Mais de dez anos após ser identificado pela primeira vez, o sofisticado grupo de hackers conhecido como Careto voltou a ser detectado em atividades de espionagem cibernética. O grupo, originalmente descoberto por pesquisadores da Kaspersky em 2014, é apontado internamente como uma operação ligada ao governo espanhol — embora essa atribuição nunca tenha sido feita publicamente pela empresa de segurança.
A operação do Careto foi inicialmente revelada após um ataque a sistemas governamentais cubanos, considerados o “paciente zero” da investigação. Desde então, os pesquisadores encontraram rastros de infecções em pelo menos 31 países, incluindo Brasil, França, Marrocos, Reino Unido e Venezuela, atingindo governos, empresas privadas, instituições de pesquisa e ativistas.
O malware do Careto, altamente furtivo e avançado para a época, era capaz de interceptar tráfego de internet, capturar teclas digitadas, fazer capturas de tela, roubar chaves de criptografia e acessar dispositivos como PCs Windows, Macs, Linux, além de possíveis variantes para Android e iOS. As campanhas do grupo utilizavam principalmente spearphishing, com links maliciosos que se passavam por veículos de comunicação espanhóis ou temas políticos.
Na ocasião, apesar de encontrarem indícios culturais e técnicos que apontavam para a Espanha — como uma expressão típica espanhola no código do malware e ícones relacionados à cultura espanhola — a Kaspersky manteve sua política de “não atribuição”, preferindo não responsabilizar publicamente qualquer Estado.
Contudo, ex-funcionários da Kaspersky ouvidos pelo TechCrunch revelaram que, internamente, os pesquisadores tinham “alta confiança” de que o Careto operava a serviço do governo espanhol. Entre os alvos prioritários estavam Cuba — onde o malware foi disseminado amplamente — e Gibraltar, território britânico de interesse estratégico para a Espanha.
Após a exposição pública em 2014, o grupo encerrou rapidamente suas operações, removendo evidências de sua infraestrutura de forma coordenada — uma prática rara que o colocou entre as elites do ciberespionagem.
Retorno em 2024: novas campanhas na América Latina e África
Em maio de 2024, a Kaspersky anunciou a detecção de uma nova campanha atribuída ao Careto, marcando o retorno do grupo após anos de silêncio.
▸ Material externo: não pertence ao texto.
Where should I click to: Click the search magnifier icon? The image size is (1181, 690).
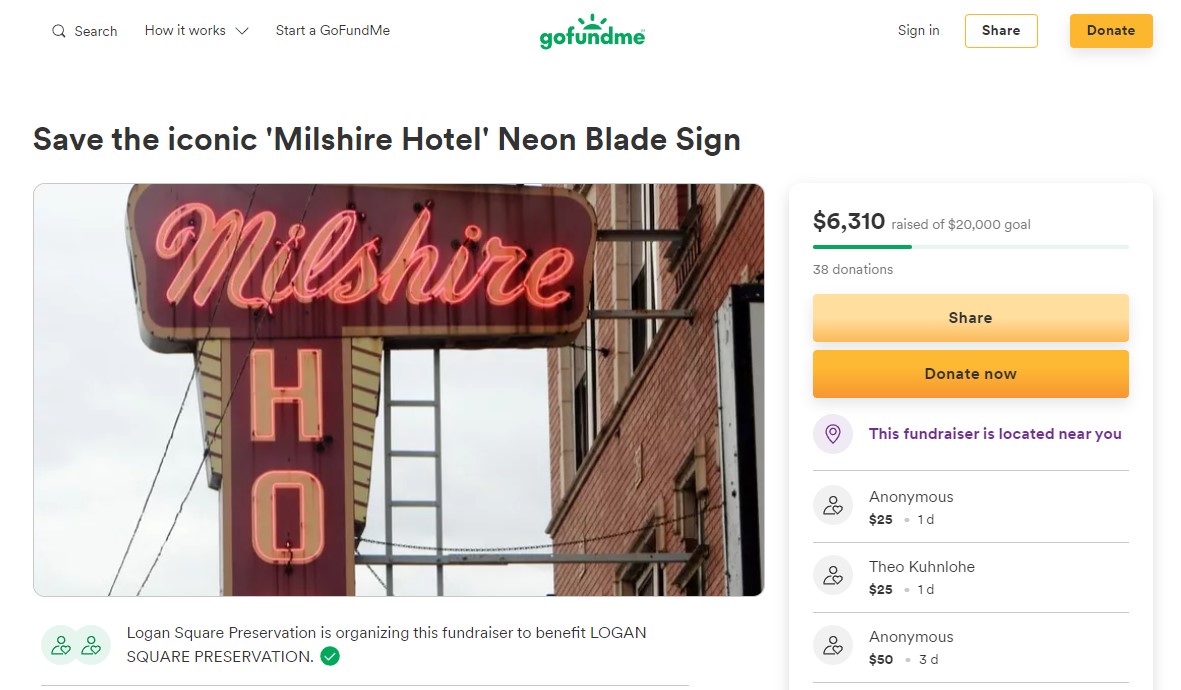(59, 31)
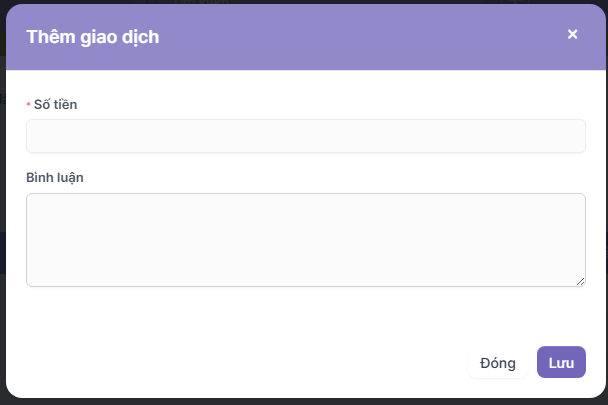Image resolution: width=608 pixels, height=405 pixels.
Task: Click the Số tiền field label
Action: 58,103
O malware foi encontrado em uma organização não identificada na América Latina — comprometida anteriormente pelo grupo em 2012, 2019 e 2022 — e em outra vítima localizada na África Central.
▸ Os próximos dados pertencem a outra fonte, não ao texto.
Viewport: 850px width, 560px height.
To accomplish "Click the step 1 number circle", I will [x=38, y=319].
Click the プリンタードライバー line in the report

A nova operação manteve a sofisticação: os hackers invadiram servidores de e-mail, instalaram implantes para captura de tela, keylogging e acesso remoto, além de acionar microfones de forma clandestina, sem alertar os usuários. Os especialistas observaram ainda o roubo de documentos, cookies de sessão e históricos de navegação.
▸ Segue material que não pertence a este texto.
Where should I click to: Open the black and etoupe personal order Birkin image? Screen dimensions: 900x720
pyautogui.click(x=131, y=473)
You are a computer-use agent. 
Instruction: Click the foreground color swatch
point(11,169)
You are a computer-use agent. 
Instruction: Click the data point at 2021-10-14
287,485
Segundo os pesquisadores Georgy Kucherin e Marc Rivero López, que apresentaram os achados na conferência Virus Bulletin 2024, o grupo “continua extremamente competente”, mesmo cometendo pequenos erros que permitiram sua identificação.
Apesar das evidências acumuladas, a Kaspersky manteve a cautela: “Provavelmente é um Estado-nação, mas não podemos afirmar tecnicamente quem desenvolveu o malware”, disse Kucherin ao TechCrunch.
Careto: uma operação “artesanal” de espionagem estatal
O Careto se junta a uma seleta lista de operações ocidentais de ciberespionagem já discutidas publicamente, como o Equation Group (EUA), os Lamberts (supostamente CIA) e a “Revolução dos Bichos” (França). A sofisticação, o foco em alvos estratégicos e a cautela operacional consolidam o grupo como uma das mais notáveis ameaças persistentes avançadas (APT) do cenário cibernético.
Segundo Kucherin, “os ataques deles são uma obra-prima”. Comparado a outros grupos estatais, como o norte-coreano Lazarus ou o chinês APT41, o Careto é considerado “uma ameaça pequena, mas que supera as grandes em complexidade”.
A Kaspersky conclui que, mesmo após mais de uma década, o Careto segue como uma ameaça ativa e altamente sofisticada, representando um alerta para governos e organizações sobre a evolução constante do ciberespionagem global.